It was an experiment when the NSW government bowed to community pressure and permitted a medically supervised drug-injection clinic to open in Sydney’s Kings Cross in 2001.
As the first such clinic in the English-speaking world, followed two years later by one in Canada, it helped lead the way in establishing an evidence base for harm-minimisation programs around the globe.
“It put (illicit drug use) fairly and squarely in the health domain, making it absolutely clear that this was a professional health service whose primary role was to reduce overdose deaths,” Dr Marianne Jauncey, medical director of the Kings Cross centre, told The Medical Republic.
The politically risky move came after an explosion of accidental heroin deaths across Australia, mostly concentrated in and around the Kings Cross district.
“There were more heroin deaths than there were people dying on the roads in this country,” Dr Jauncey said. “We were really in the thick of it. Multiple ambulances were being called out every single day. It was an epidemic.”
Sixteen years later, a similar grim scenario has led the Victorian government finally to approve a similar trial for the Melbourne heroin hotspot of North Richmond.
“This is something the local community has been advocating for 25 years,” Jessie Richardson, spokesperson for the North Richmond Community Health Centre, said.
Despite a heroin shortage in much of Australia since 2000, the supply has never disappeared from North Richmond. Then, around 2015, overdoses in the vicinity of the health centre jumped from 11 or 12 a year to 50.
“That’s just in the immediate perimeter of our clinic or in the carpark. This year, it is one or two (overdoses) per week.”
When an overdose is reported, GPs and nurses at the North Richmond centre are alerted by a Code Blue on the loudspeaker. “[Staff] rush out in the middle of appointments to administer oxygen and Naloxone.”
The trial program, announced by the initially reluctant Victorian Premier Daniel Andrews, cannot come quickly enough. There were 34 deaths in that neighbourhood last year.
“It will be at least seven or eight months … and we know our staff will continue to see deaths in the community in that time, even as it’s going forward,” Ms Richardson said.
In Melbourne, as in Sydney, the injecting room model has been backed by local residents and businesses, supported by organisations including the AMA, the college of physicians and the RACGP.
“When a community is in the thick of a concentrated epidemic of public drug use and drug overdose deaths, it takes a toll,” Dr Jauncey said. “What we saw in Kings Cross was that the community said enough is enough.

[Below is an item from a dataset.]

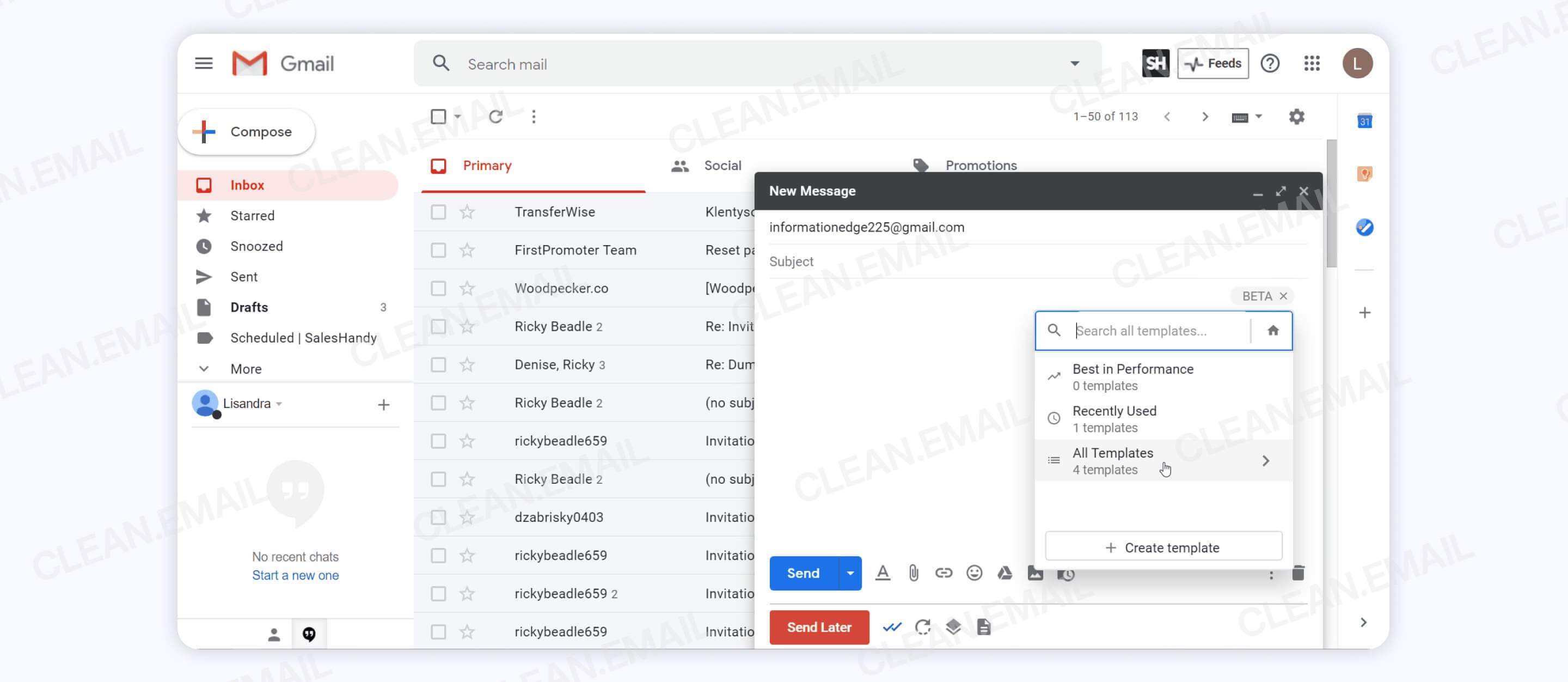Select all emails with the header checkbox
Screen dimensions: 1568x682
pos(438,115)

We want a different outcome. We have to be prepared to do something different.”
In its 16 years, the Sydney centre has seen 7428 overdoses, but not a single death, from more than one million injections. At present, about 155 drug users visit every day. Polls show local support remains strong.

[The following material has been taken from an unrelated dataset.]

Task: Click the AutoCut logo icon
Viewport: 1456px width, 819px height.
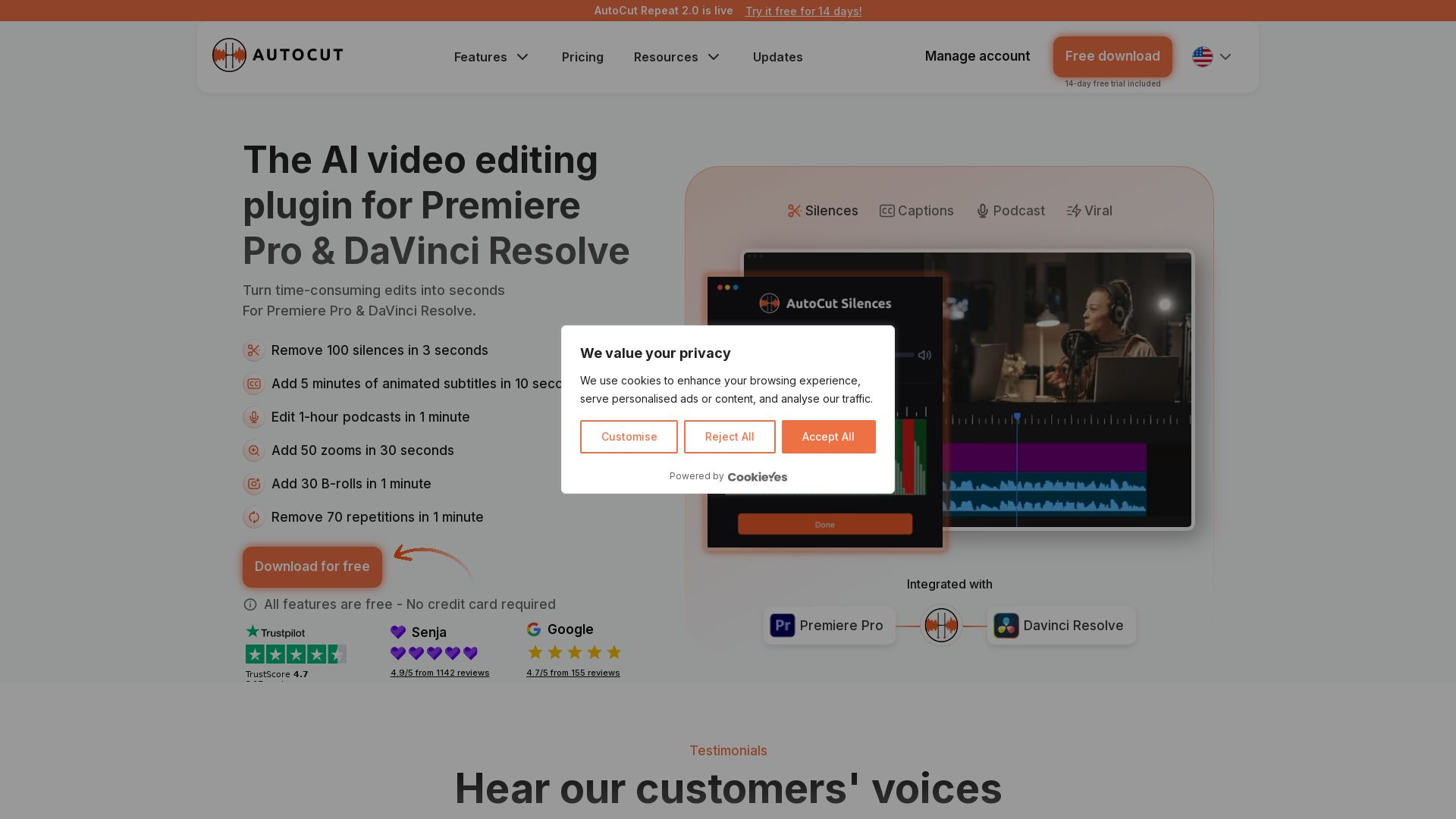Action: click(x=229, y=55)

The clinic has made more than 13,000 referrals to health services for medical issues, such as uncontrolled epilepsy, schizophrenia, depression, PTSD and hepatitis C. It also helps with accommodation and drug-treatment programs.
“It is our treatment services that help people get off drugs,” Dr Jauncey said.
Dr Alex Wodak, president of the Australian Drug Law Reform Foundation, said the Sydney clinic, which costs $3 million a year to run, and the one established in Vancouver, Canada, in 2003, had more than paid for themselves.
“We know there are clear benefits in terms of reductions in deaths and non-fatal overdoses.
“Allied to that there are also huge financial savings on ambulance call-outs and hospital emergency departments.
“So why is (Melbourne) a trial and why did it take 16 years?”
Europeans had embraced the model as a sort of “on ramp” to rehabilitation for drug users, he said, with Germany counting some 30 centres and the Netherlands with 20.
In Canada, which is in the teeth of an opioid epidemic, 15 injecting centres had been accepted in the past six months, with an equal number awaiting approval, Dr Jauncey said.